Dynamic vs. Repetition

About the Author: Eric Cressey

Q: I’ve heard about people using a “repetition day – upper body” instead of the “dynamic effort day – upper body.” What are the differences? How come you use the dynamic effort day instead of a repetition day in your Ultimate Off-Season Training Manual? Is a repetition day more CNS-intensive?

A: Who says you can’t do both?

Throw a medicine ball, and then do rep work on the bench. Or, do jump squats before you deadlift. Oh no! Heresy!
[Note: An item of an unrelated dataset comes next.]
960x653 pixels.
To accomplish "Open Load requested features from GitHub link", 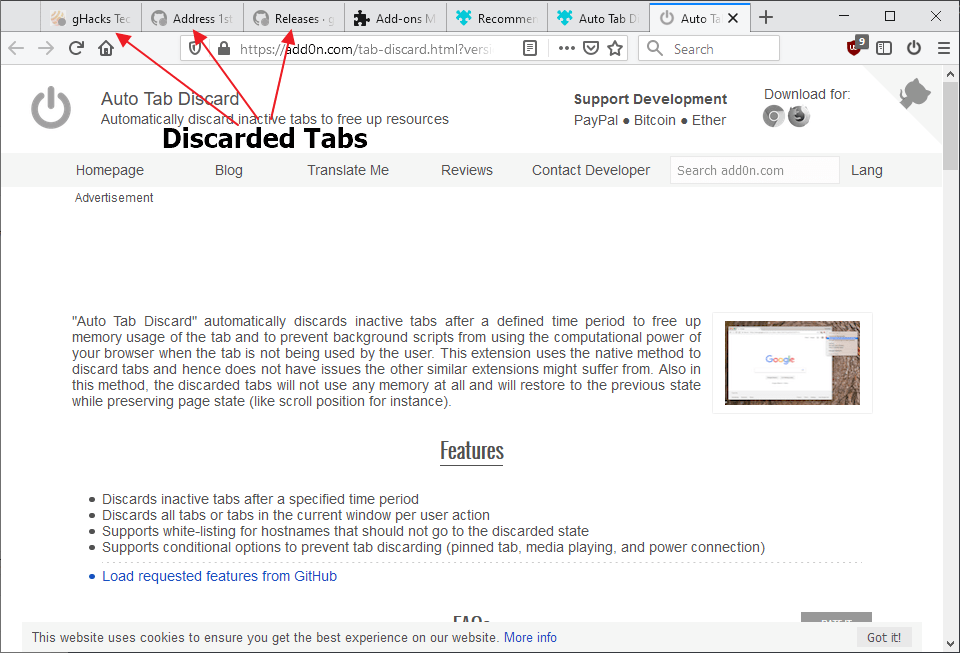I will click(x=219, y=576).
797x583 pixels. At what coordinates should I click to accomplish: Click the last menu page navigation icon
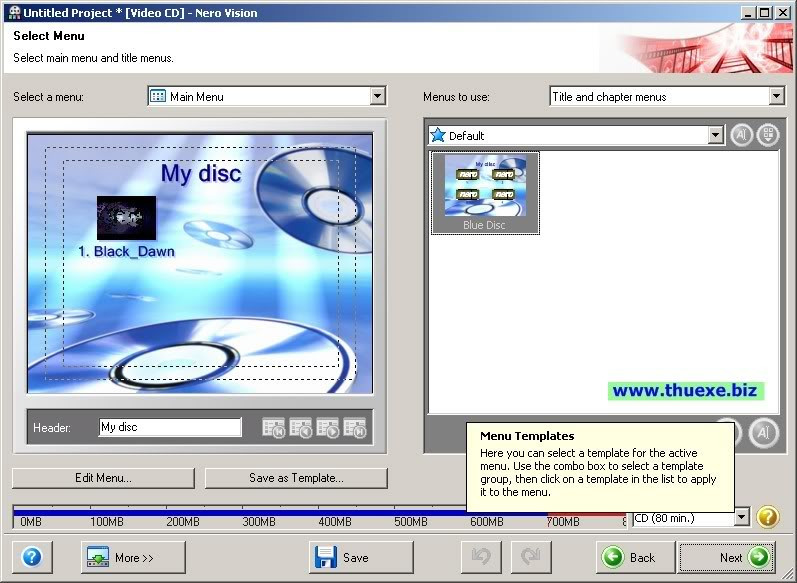coord(355,428)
Most inexperienced athletes need both. Dynamic work usually encompasses drills that help teach deceleration/landing, change-of-direction, and acceleration while improving reactive ability. Repetition work helps strengthen connective tissue and groove appropriate movement patterns. You can do both!

I’d generally say that the dynamic stuff is more CNS intensive, particularly when it involves a lot of jumping/sprinting (due to ground reaction forces, or GRF). For instance, with sprinting, ground reaction forces can anywhere from 4-6 times an athlete’s body weight; the better the technique, the lower the stress from the GRF.

Conversely, if you’re a 1,000 pound squatter who is doing “speed” work with six plates a side, it’s still going to be considerably easier than jumping in and doing four sets of six reps at 750 pounds or so.

The point is that there really isn’t a right answer. It’s influenced by your training age, overall strength, the stimuli to which your body has already been exposed – and the areas in which you need to improve the most.